Monday, December 13, 2010

Insert apache log lines into HBase via Flume


Before going through the following integration process, you should be aware of HBase and Flume installation as well as some basic concepts of HBase and Flume. In this POC, I have used flume0.9.1 and hbase0.20.6 version. My POC will describe Flume HBase Integration and how to extract different attribute from apache log file (Example IP, User Agent, Referrer etc).

Fig:-Collecting log data into HBase via Flume.


As above diagram show, for storing apache log  lines into HBase, we need to create a new jar, whose procedure is described below. These jar contain two new class HBaseEventSink.java and regexAllExtractor.java.

1.  Download source code of Flume from the following link https://github.com/cloudera/flume/downloads  or you can find it inside the flume folder.

2. Make a new Java project in eclipse.

3. In Flume source code, you  find one java folder. This java folder contain com and org folder. Add this org and com folder into your java Project.

4. In Flume source code, you  find one ahocorasick folder. This folder contains org folder. Add this org folder into your java project. Now, delete TestAhoCorasick.java  , TestAll.java ,TestQueue .java and TestState.java classes from org.arabidopsis.ahocorasick package.

5. In Flume source code, go to gen-java/com/cloudera/flume/conf folder. This conf folder has one thrift folder. Add this thrift folder into com.cloudera.flume.conf package of your Java project.

6. You can find all required jar at lib folder of flume.

7. Now, create a new com.cloudera.flume.handlers.hbase Package. Inside com.cloudera.flume.handlers.hbase Package, Create a new java class HBaseEventSink. 

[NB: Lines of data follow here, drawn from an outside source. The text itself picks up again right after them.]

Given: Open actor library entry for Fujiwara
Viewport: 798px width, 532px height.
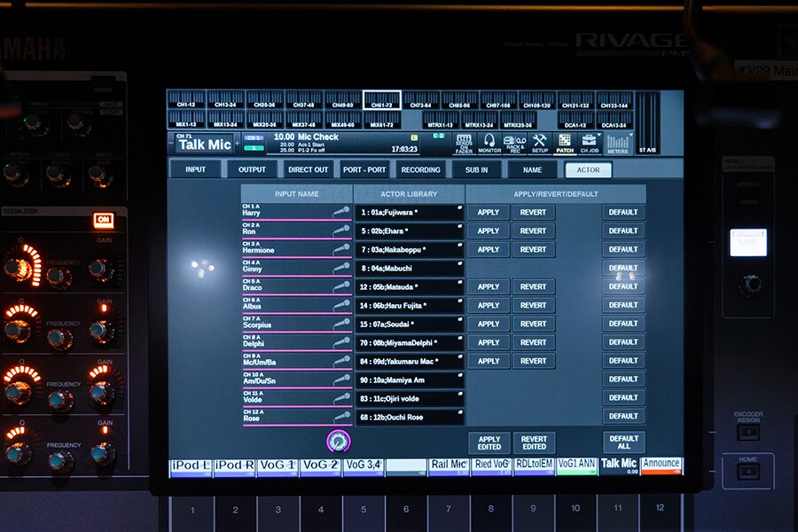Looking at the screenshot, I should click(410, 213).
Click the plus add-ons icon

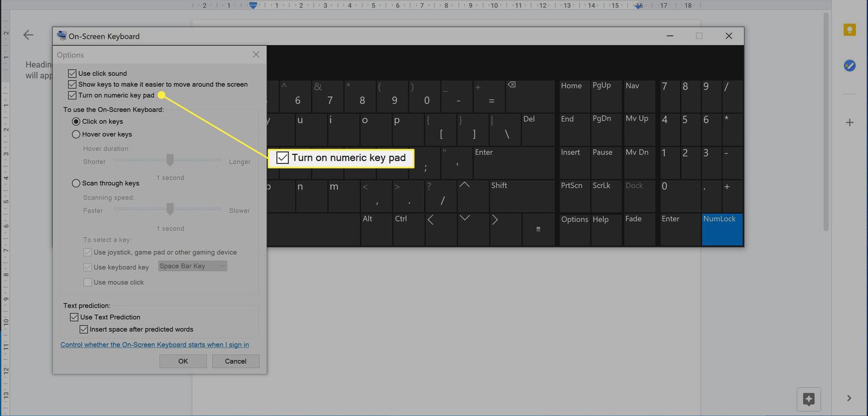pyautogui.click(x=849, y=123)
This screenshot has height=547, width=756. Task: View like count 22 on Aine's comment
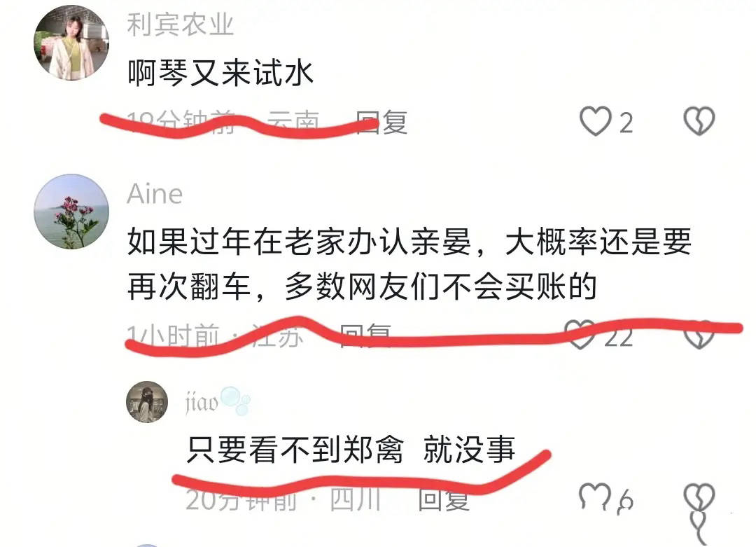[x=619, y=336]
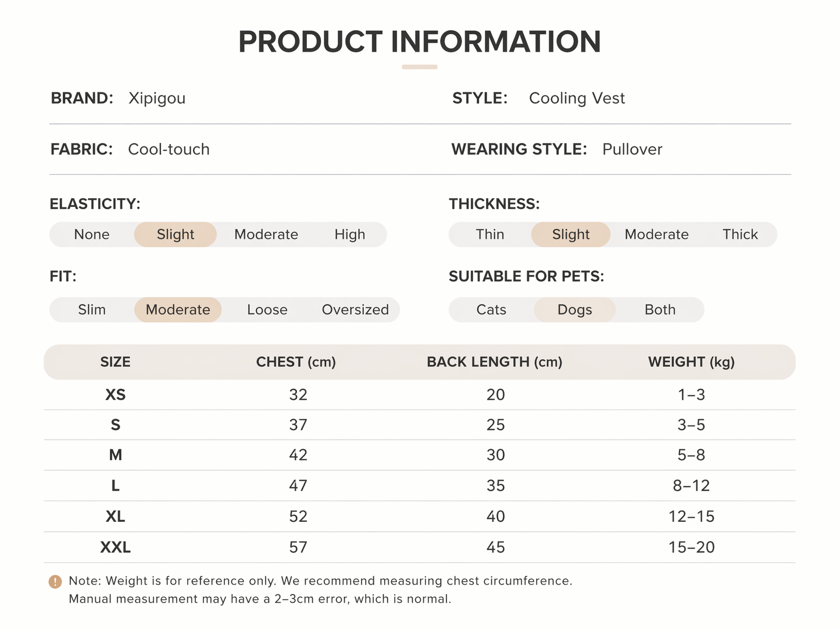The image size is (840, 630).
Task: Click the CHEST (cm) column header
Action: (x=296, y=362)
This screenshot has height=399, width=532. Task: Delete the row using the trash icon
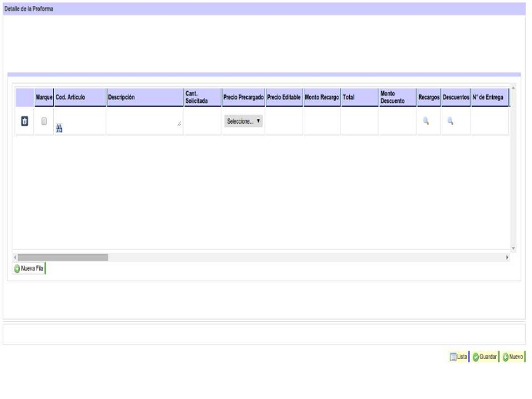[x=24, y=122]

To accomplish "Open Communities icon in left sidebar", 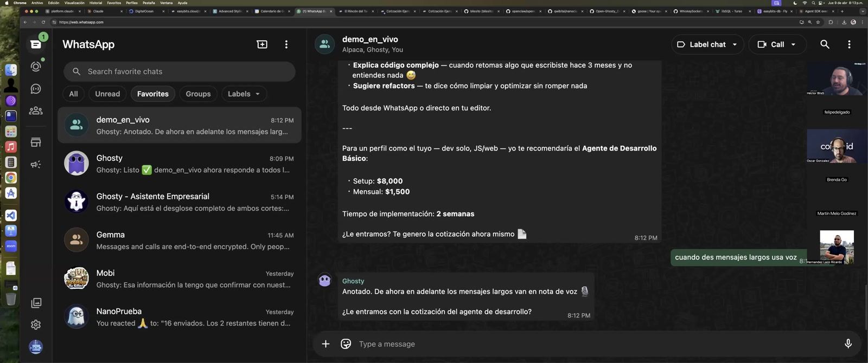I will (36, 111).
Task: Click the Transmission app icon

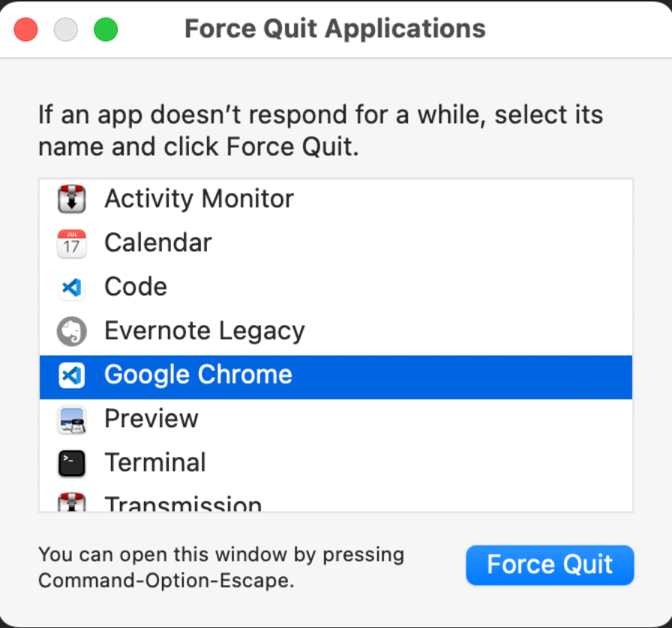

package com.cloudera.flume.handlers.hbase;
import java.io.IOException;
import java.util.Map.Entry;
import org.apache.hadoop.hbase.HBaseConfiguration;
import org.apache.hadoop.hbase.client.HTable;
import org.apache.hadoop.hbase.client.Put;
import org.apache.hadoop.hbase.util.Bytes;
import com.cloudera.flume.conf.Context;
import com.cloudera.flume.conf.SinkFactory.SinkBuilder;
import com.cloudera.flume.core.Event;
import com.cloudera.flume.core.EventSink;
import com.google.common.base.Preconditions;
public class HBaseEventSink extends EventSink.Base
{
String tableName;
String familyName;
HBaseConfiguration config;
HTable table;
public HBaseEventSink(String tableName, String familyName)
{
      this(tableName, familyName, new HBaseConfiguration());
}
public HBaseEventSink(String tableName, String familyName, HBaseConfiguration config)
{
      Preconditions.checkNotNull(tableName);
      Preconditions.checkNotNull(familyName);
      this.tableName = tableName;
      this.familyName = familyName;
      this.config = config;
}
@Override
public void append(Event e) throws IOException
{
String row = String.valueOf(e.getTimestamp());
byte[] rowKey=Bytes.toBytes(row);
Put p = new Put(rowKey);  
for (Entry<String, byte[]> a : e.getAttrs().entrySet())
{          
if(a.getKey().equals("AckType")||a.getKey().equals("AckTag")||a.getKey().equals("AckChecksum"))
{}
else
{
p.add(Bytes.toBytes(familyName), Bytes.toBytes(a.getKey()), a.getValue());  
}
if(!p.isEmpty())
{         
table.put(p);
}
}
@Override
public void close() throws IOException
{
table.close();
}
      @Override
public void open() throws IOException
{
      // This instantiates an HTable object that connects you to
      // the tableName table.
      table = new HTable(config, tableName);
}
public static SinkBuilder builder()
{
      return new SinkBuilder()
{
            @Override
            public EventSink build(Context context, String... argv)
{
                  Preconditions.checkArgument(argv.length == 2,
                  "usage: hbase(table, family)");
                  return new HBaseEventSink(argv[0], argv[1]);
            }
      };
}
}
8. Inside com.cloudera.flume.core.extractors Package, Create a new java class RegexAllExtractor.java. This class is using to extract different attributes from apache log files. Each attribute becomes individual column in hbase.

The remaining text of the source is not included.